● **Page extract**
'''

TDM 30100: Project 3 - Python Web Scraping and Images

Project Objectives

Data is everywhere around us and it is one of the most crucial resources. It can be very accessible; however, we need to know the available tools and their usages to get the most out of any types of data.

NASA image of the day is from NASA’s website where they feature different photographs of the universe on a daily basis, and most of the times comes with descriptive text. We will use that to learn the fundamentals of web scraping and how images are represented and can be modified in Python.

Learning Objectives
  • Learn about basic python web scraping: beautiful soup, requests

  • Working with images: opencv, skimage

Make sure to read about, and use the template found here, and the important information about project submissions here.

Dataset

We will use www.nasa.gov/image-of-the-day/ to work with websites and other questions on working with images.

'''

● **Prompt 1**
Rewrite the project page starting at "TDM 30100: Project" and ending at "modified in Python.", replacing "photographs" with "pictures".
● **Prompt 2**
Answer these questions about the project page.
(a) Which two tools are listed for basic Python web scraping?
(b) How often does NASA feature photographs of the universe?
(c) Which web address is given under the dataset heading?
● **Prompt 3**
Say whether each statement agrees with the project page, answering yes or no and quoting the words that decide it.
(a) The project page names opencv and skimage as tools for working with images.
(b) NASA's image of the day always comes with descriptive text.
(c) The project page is numbered as Project 4.
The items after the project page are not needed.

● **Source data**
'''

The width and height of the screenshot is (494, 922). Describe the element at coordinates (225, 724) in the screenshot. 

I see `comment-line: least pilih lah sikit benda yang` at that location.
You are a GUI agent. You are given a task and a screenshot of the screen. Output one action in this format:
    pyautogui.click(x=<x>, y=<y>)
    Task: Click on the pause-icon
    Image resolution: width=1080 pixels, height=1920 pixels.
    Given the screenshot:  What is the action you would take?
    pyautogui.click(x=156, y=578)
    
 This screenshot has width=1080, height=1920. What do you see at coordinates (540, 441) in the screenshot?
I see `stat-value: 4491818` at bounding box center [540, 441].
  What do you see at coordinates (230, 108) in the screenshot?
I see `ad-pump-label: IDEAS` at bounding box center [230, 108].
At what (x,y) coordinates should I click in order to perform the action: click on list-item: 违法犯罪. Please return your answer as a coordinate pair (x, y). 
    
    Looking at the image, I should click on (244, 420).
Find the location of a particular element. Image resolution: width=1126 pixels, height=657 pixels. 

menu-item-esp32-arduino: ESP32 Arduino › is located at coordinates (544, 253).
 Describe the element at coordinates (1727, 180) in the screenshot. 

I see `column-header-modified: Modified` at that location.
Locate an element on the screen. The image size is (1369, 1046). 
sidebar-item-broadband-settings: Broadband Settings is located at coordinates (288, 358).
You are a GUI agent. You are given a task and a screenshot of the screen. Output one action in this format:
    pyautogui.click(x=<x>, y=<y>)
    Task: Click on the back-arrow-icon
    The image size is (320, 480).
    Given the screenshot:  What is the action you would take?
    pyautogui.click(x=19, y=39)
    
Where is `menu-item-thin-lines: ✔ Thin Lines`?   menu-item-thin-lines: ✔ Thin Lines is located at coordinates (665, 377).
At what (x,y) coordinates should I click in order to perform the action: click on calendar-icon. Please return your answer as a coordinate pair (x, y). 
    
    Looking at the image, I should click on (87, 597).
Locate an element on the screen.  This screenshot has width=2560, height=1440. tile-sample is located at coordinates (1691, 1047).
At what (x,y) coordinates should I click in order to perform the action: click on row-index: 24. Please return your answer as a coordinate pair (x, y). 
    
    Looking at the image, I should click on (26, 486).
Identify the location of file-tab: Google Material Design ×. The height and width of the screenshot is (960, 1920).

'''

● **Task response 1**
TDM 30100: Project 3 - Python Web Scraping and Images

Project Objectives

Data is everywhere around us and it is one of the most crucial resources. It can be very accessible; however, we need to know the available tools and their usages to get the most out of any types of data.

NASA image of the day is from NASA’s website where they feature different pictures of the universe on a daily basis, and most of the times comes with descriptive text. We will use that to learn the fundamentals of web scraping and how images are represented and can be modified in Python.

● **Task response 2**
(a) Beautiful soup and requests.
(b) On a daily basis.
(c) www.nasa.gov/image-of-the-day/

● **Task response 3**
(a) Yes: "Working with images: opencv, skimage"
(b) No: "most of the times comes with descriptive text"
(c) No: "Project 3"